The drinking has been an issue since we've been together. You could say I was the stupid one for even sticking it out and then marrying him! I'm at a loss for what I will do. I want to keep it together for my 3 year old's sake. I can't imagine the heartbreak my son would have. I endured my parents divorcing when I was 7and it was the worst thing of my life. I don't recall my parents bad relationship, but I remember clearly the void of not having both parents. Hubby quit drinking for about 1 1/2 years and then we decided to have a child (I was nearing 37). My clock was ticking I guess. I lost complete trust in husband after he started drinking again when I was 4 months pregnant. I regret staying with him and cannot get over it completely. I was stupid enough to believe him that he was done that time. Right now, I am just dealing with a husband not coming home and left with my 3 year old son asking me where daddy is. He's a great father when he's around. He's a terrible partner. He has no interest in this relationship being a partnership. Sometimes I don't blame him though because I have issues with the lack of interest in sex. It's been that way after about 6 months together. I surely don't know how to fix it at this point.


----------



## Mrs. Smith

recent_cloud said:


> how was intimacy before marriage.


Sex before we got married was amazing. My H was the first man to give me an orgasm. At first we just couldn't get enough and we had sex about 8 times a day. I'm not asking for so much sex now but at least once a week. I'm wondering if he just doesn't feel attracted to me anymore. Yesterday I talked about it with him and he told me that just because we hadn't had sex on the weekend we had to HAVE sex and later i fell asleep but caught him watching porn, so i guess that it's not that he doesn't want to have sex he just doesn't want to have it with me. I didn't tell him anything about it but I had trouble falling back asleep thinking and crying about what went wrong in my relationship and how it hurts to feel rejected and undesireable. I haven't put on more weight or changed a lot since we got together so I just can't put my finger on what is going on and why this is going on at such an early stage of our marriage. I feel like we've been married for 25 years now and its only been 3 months!! I don't think I can spend the rest of my life feeling like this. Thanks for replying, any help now is so important to me.


----------



## heartysoul

I found that when the sex diminished (his idea) it was because he was having an affair. He was being satisfied (emotionally) elsewhere and tried to find reasons not to be with me so he wouldn't feel so guilty.


----------



## tigger01

Mrs. Smith said:


> I'm a newlywed and I'm one of the tons of people here going through the same thing. I'm extremely sexual but my husband isn't and I'm suffering. I know that he is a sexual person because I know he owned porn and watched it before we got married and I've caught him a few times masturbating. I just can't understand why he just won't touch me. He's a great person and cares about me but I do believe that loving someone is not just providing for them. I'm SO depressed.
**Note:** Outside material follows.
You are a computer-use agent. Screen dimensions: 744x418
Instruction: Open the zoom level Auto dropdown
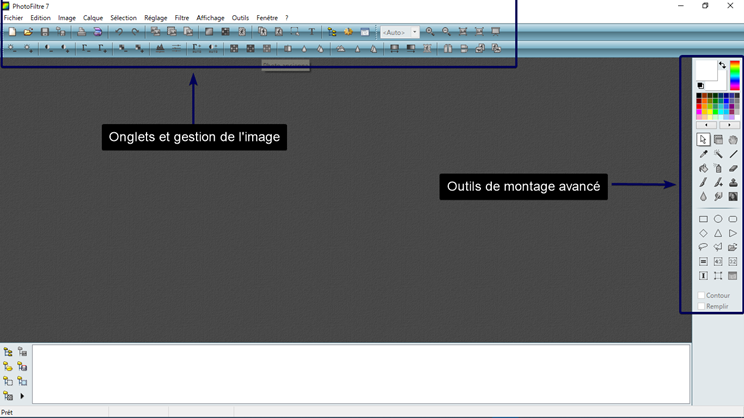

I have been married for 17 years and although we never had an overabundance of sex to begin with, it completely died six years ago. Granted, we were intimate (during these last six years) in other ways, but after a while, that just doesn't cut it. Porn has been an issue since the time we started dating (I never agreed with it), and he's blamed the last six years on his weight gain/ED issues. He, too, is a wonderful, wonderful man and a great provider, but there's more to a marriage than that. I struggle with how lonely this leaves me as a wife.


----------



## Enchantment

tigger01 said:


> I have been married for 17 years and although we never had an overabundance of sex to begin with, it completely died six years ago. Granted, we were intimate (during these last six years) in other ways, but after a while, that just doesn't cut it. Porn has been an issue since the time we started dating (I never agreed with it), and he's blamed the last six years on his weight gain/ED issues. He, too, is a wonderful, wonderful man and a great provider, but there's more to a marriage than that. I struggle with how lonely this leaves me as a wife.


hi tigger ~

I realize that you posted this in a fairly old thread, and hope that you will come back and look at responses. 

Is your husband doing anything about the ED? If not, why not?

Is he doing anything about the porn? If not, why not?

And most importantly, what are YOU doing about this? Do you just go along and not rock the boat? If so, why?

This type of a situation can be crushing to a person's self-esteem as you have likely found out. The following is an excellent book on self-esteem just for women that you may be interested in:

http://www.amazon.com/Courage-Be-Yourself-Emotional-Self-Esteem/dp/1573245690/ref=wl_it_dp_o_npd?ie=UTF8&coliid=I2O0ZXDM3VWGDG&colid=1VBX5QHWE1YDW

In the meantime, get out there and start doing things for YOURSELF. Start a new hobby, get a new 'do, get some new duds. Invest in YOURSELF.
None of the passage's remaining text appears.